If you ever begin to think that filmic analysis and proper intellectual engagement with film has died in the Youtube era, have a gander at this. I know it’s a bit lazy of me just to flag these videos up without commenting much, but this analysis of the political, historical and racial dimensions of Gone With The Wind really is impressive. It’s a long two part film, but it’s worth sticking with, not least for the light it sheds on American culture, both historical and contemporary. Here, an extremely knowledgeable, articulate young american skilfully employs modern web video techniques to create a very detailed exploration of one of cinema’s classic texts. The depth he goes into wouldn’t be out of place in a book by, say, Murray Pomerance or David Bordwell, yet in his video he uses clips from all kinds of places, as you find fans doing. I know I’ve flagged videos like this up two or three times recently, but I’m becoming more and more impressed with the stuff I’m seeing on Youtube about film. Of course, by no means is it all up to this standard, yet there seems to be an effort in the online cinephile community to make deeper, more intellectually engaging output, and that this output is becoming just as detailed and cerebrally rich as it’s offline equivalent.

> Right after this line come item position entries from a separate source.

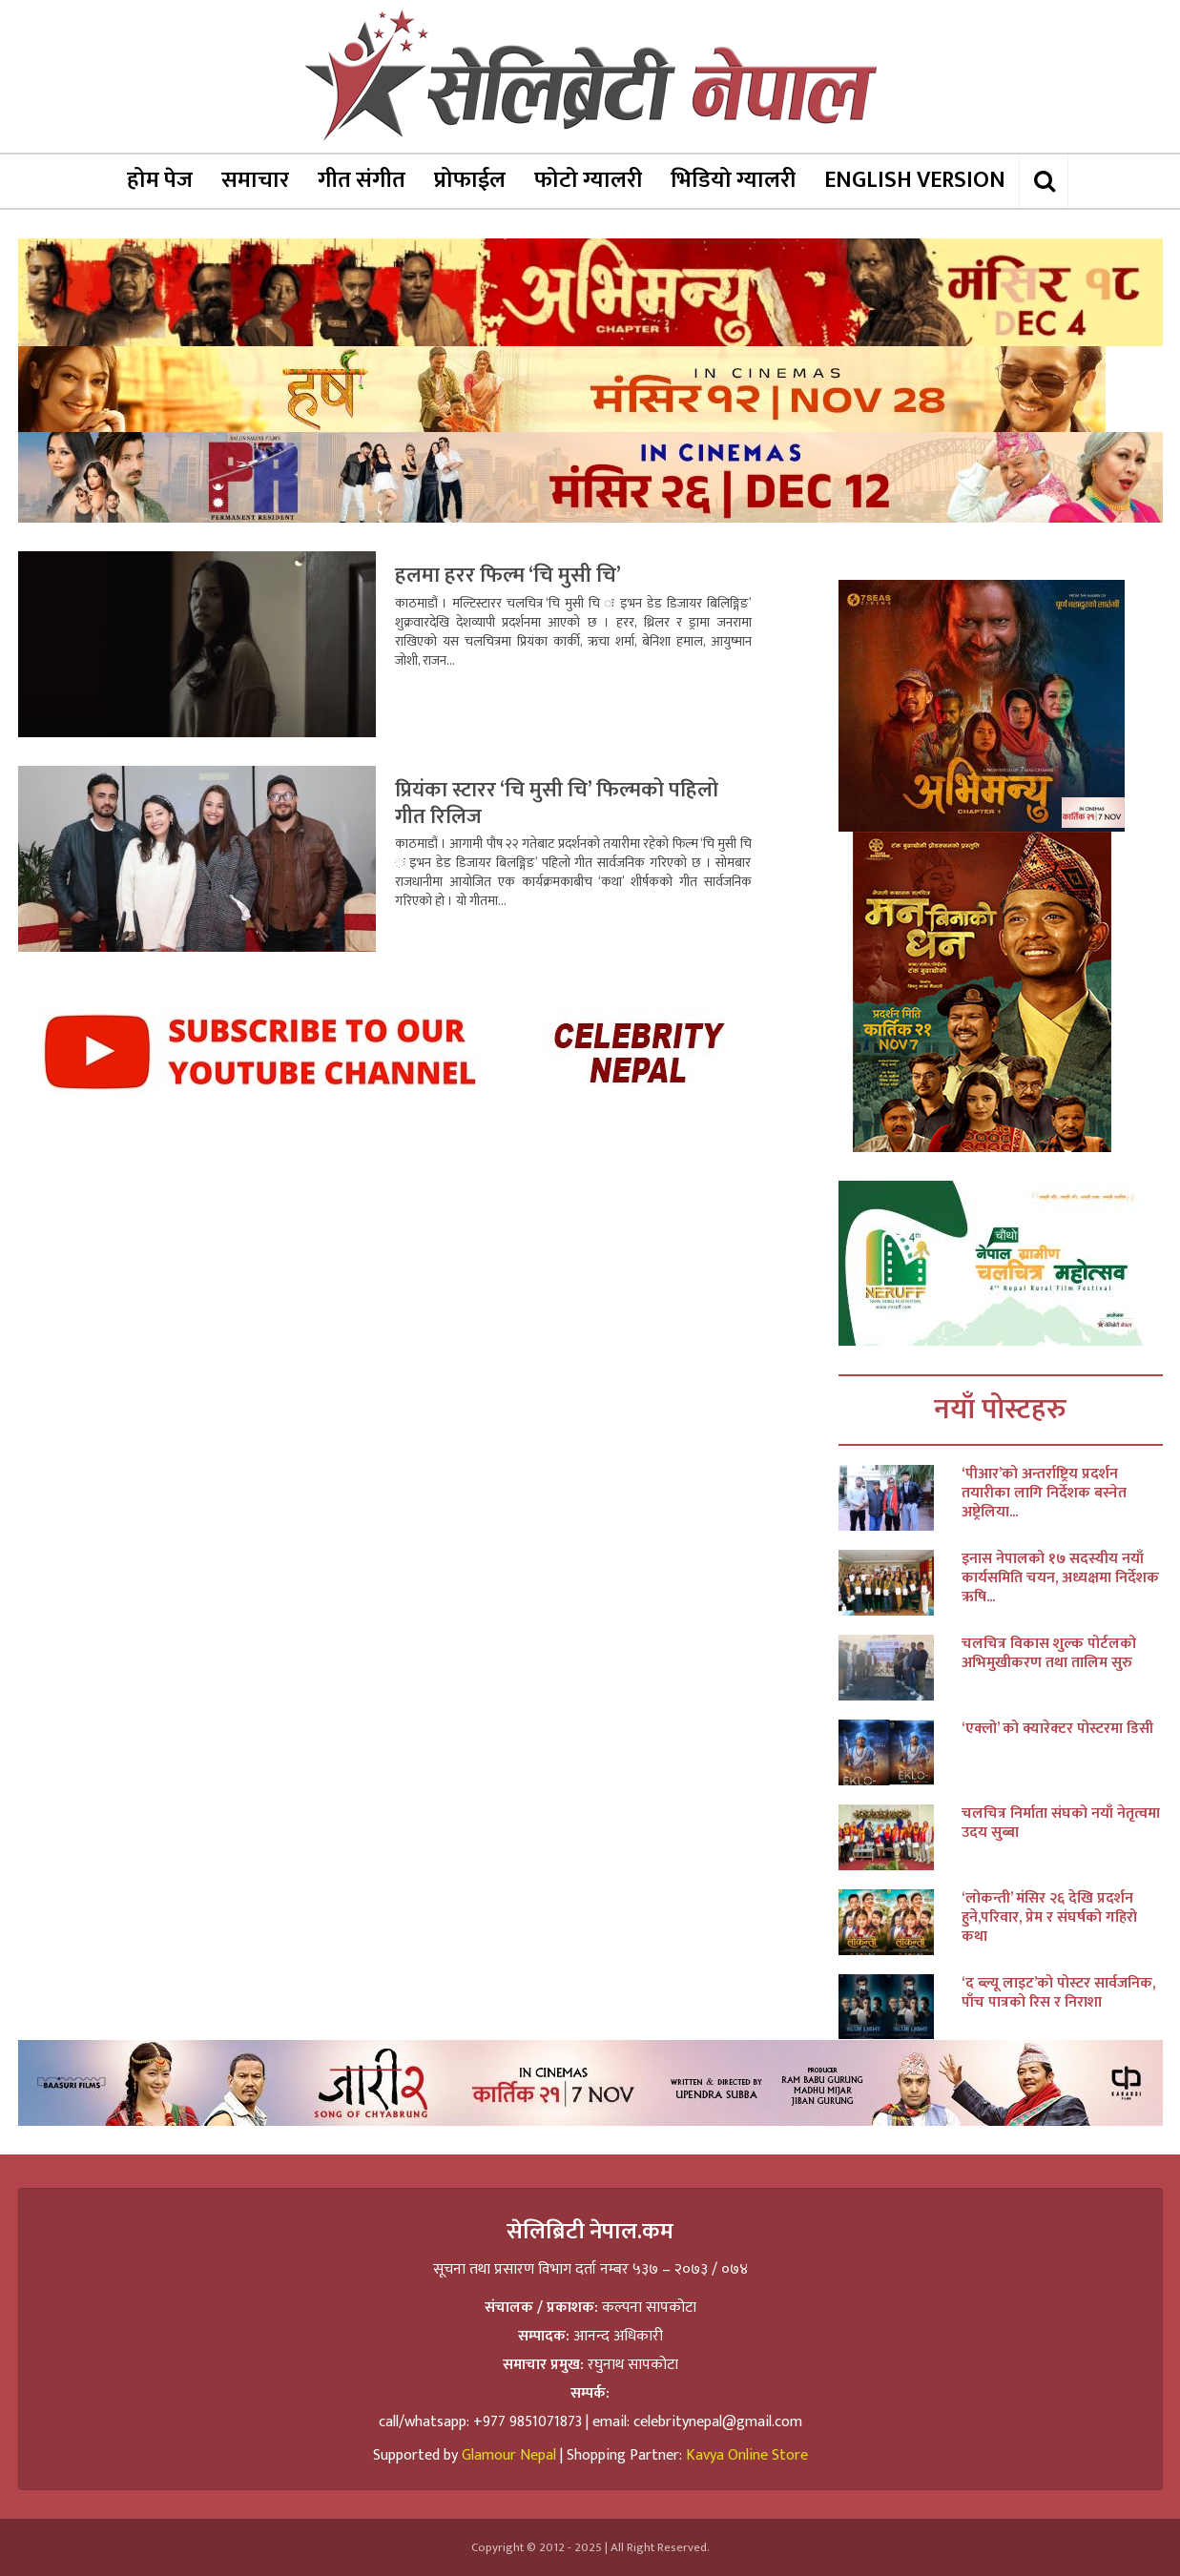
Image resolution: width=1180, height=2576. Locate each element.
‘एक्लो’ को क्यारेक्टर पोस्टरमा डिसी (1057, 1729)
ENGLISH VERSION (914, 180)
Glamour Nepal (509, 2455)
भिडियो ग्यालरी (733, 180)
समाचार (255, 180)
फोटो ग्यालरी (588, 180)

I wish the beeb would publicise some of it’s BBC Three content a bit more sometimes. I just came across a reference to a program called Living Differently on facebook. The reference concerned a young woman with a rare physical disability, so I decided to follow it up. I found an entire series of programs about people with a wide range of disabilities which I never knew was there. Of course, having only just come across it, I have no idea whether they’re any good; there’s a risk that this could just be some kind of modern freak show. Yet if, as I suspect (or hope), this program is an attempt to inform people about the many types of less well known disability which exist, and how the people with those conditions live their lives, then it is doing a considerable public service. I just wish television like this was a bit better publicised.
As sometimes happens, I found myself wistfully thinking about going for a walk up to Swettenham this afternoon. It’s a grey, miserable day here in south London, and it has to be over decade now since I rode my chair up those lanes. I could either simply do it on Streetview, or I could watch this lovely little video. It was made by a guy two years ago, walking along paths and roads I once knew quite well with his wife and baby. The scenery jogged so many memories that I just had to flag it up on here. It takes me back to my early rebellious days riding around in my F55 – he even goes through a gate I remember having trouble opening. (Mind you, I think he mistakes the River Dane for a stream). The countryside is quite beautiful up there, and the film captures the architecture of the village’s medieval buildings so well that I thought it definitely deserves a blog entry. Or perhaps I’m just a Cheshire lad who has been away from the fields too long.